Every record below should be written out exactly; pictures stay out.

**** Information provided

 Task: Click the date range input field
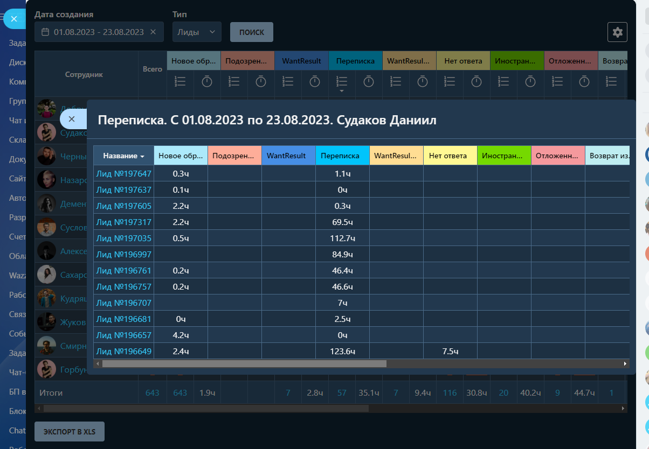click(99, 32)
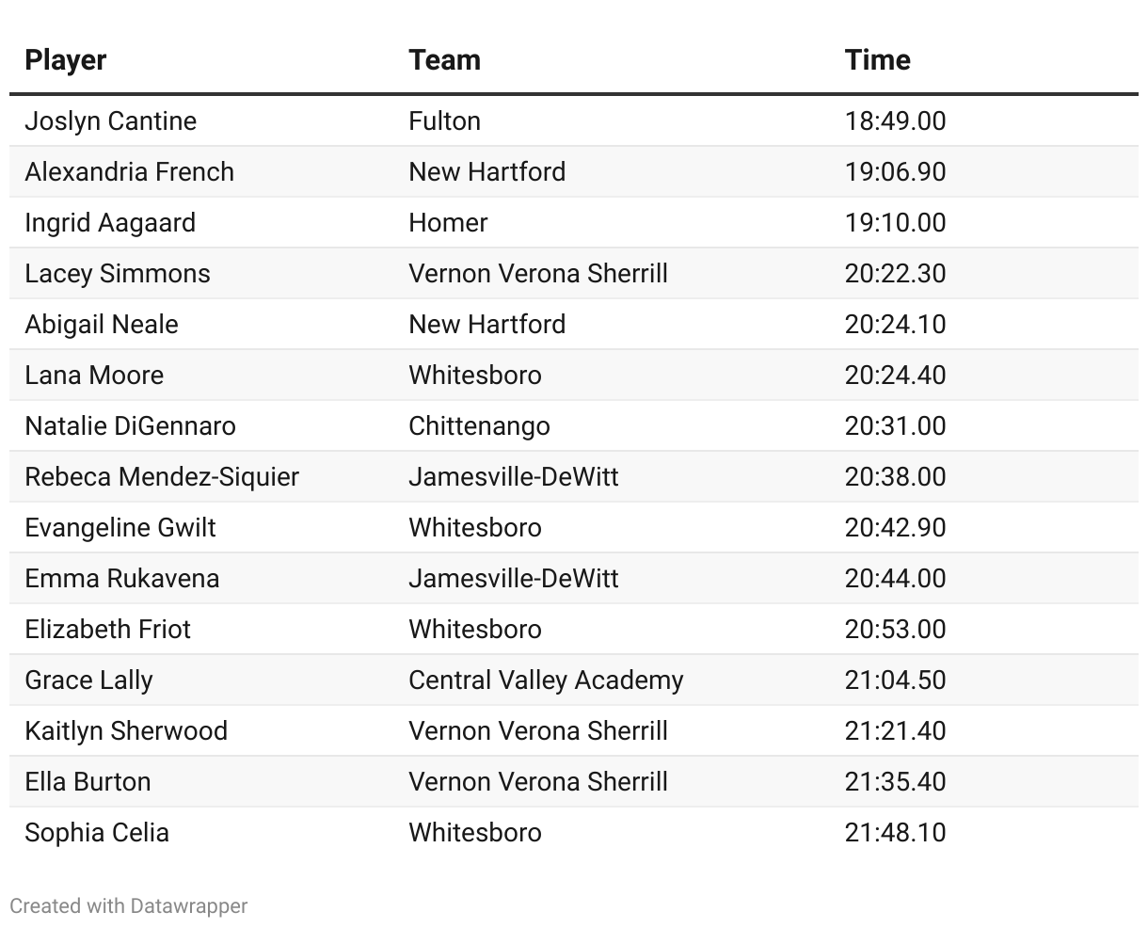Select the Joslyn Cantine player cell
1148x928 pixels.
(x=111, y=121)
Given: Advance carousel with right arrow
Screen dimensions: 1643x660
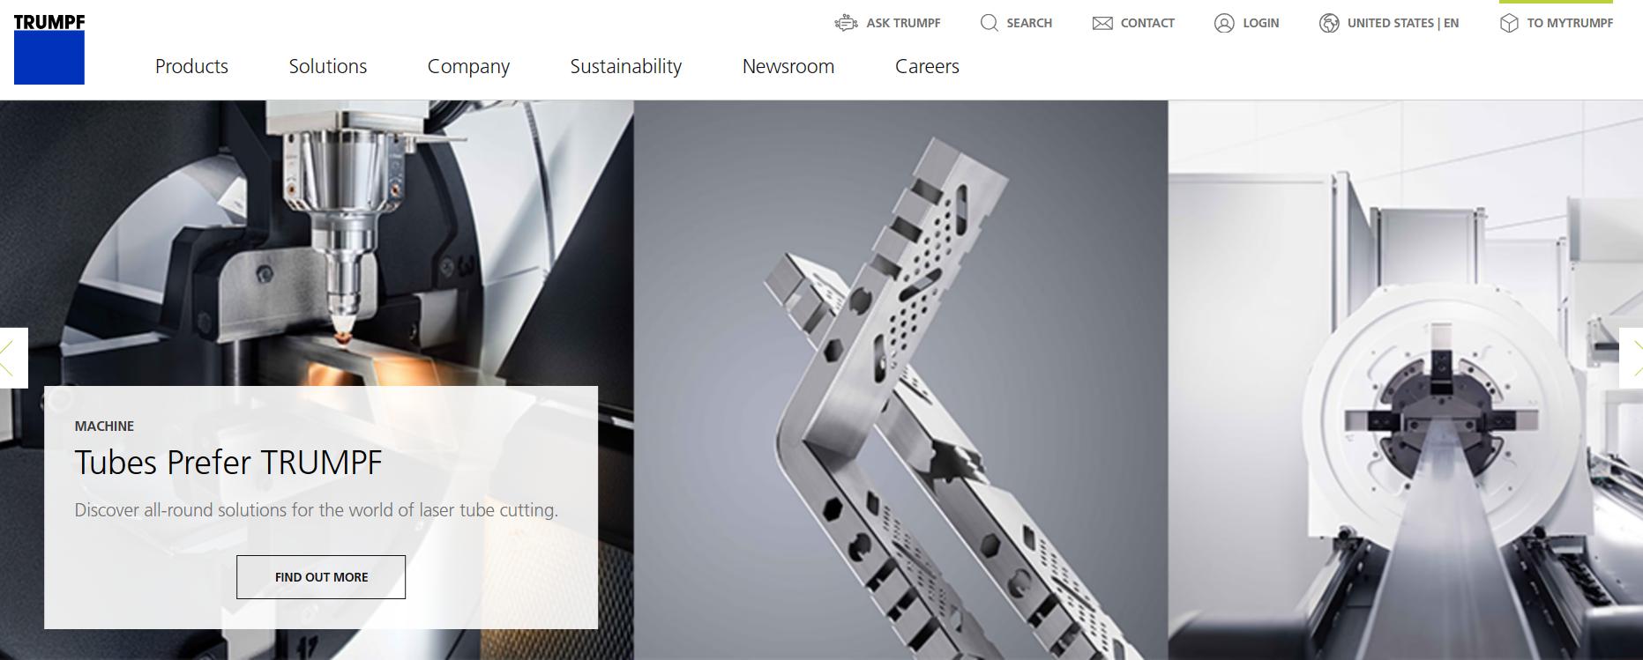Looking at the screenshot, I should 1631,358.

********

* Task result
 Task: Click the date range input field
click(99, 32)
Select the Joslyn Cantine player cell
1148x928 pixels.
(x=111, y=121)
Given: Advance carousel with right arrow
Screen dimensions: 1643x660
Looking at the screenshot, I should 1631,358.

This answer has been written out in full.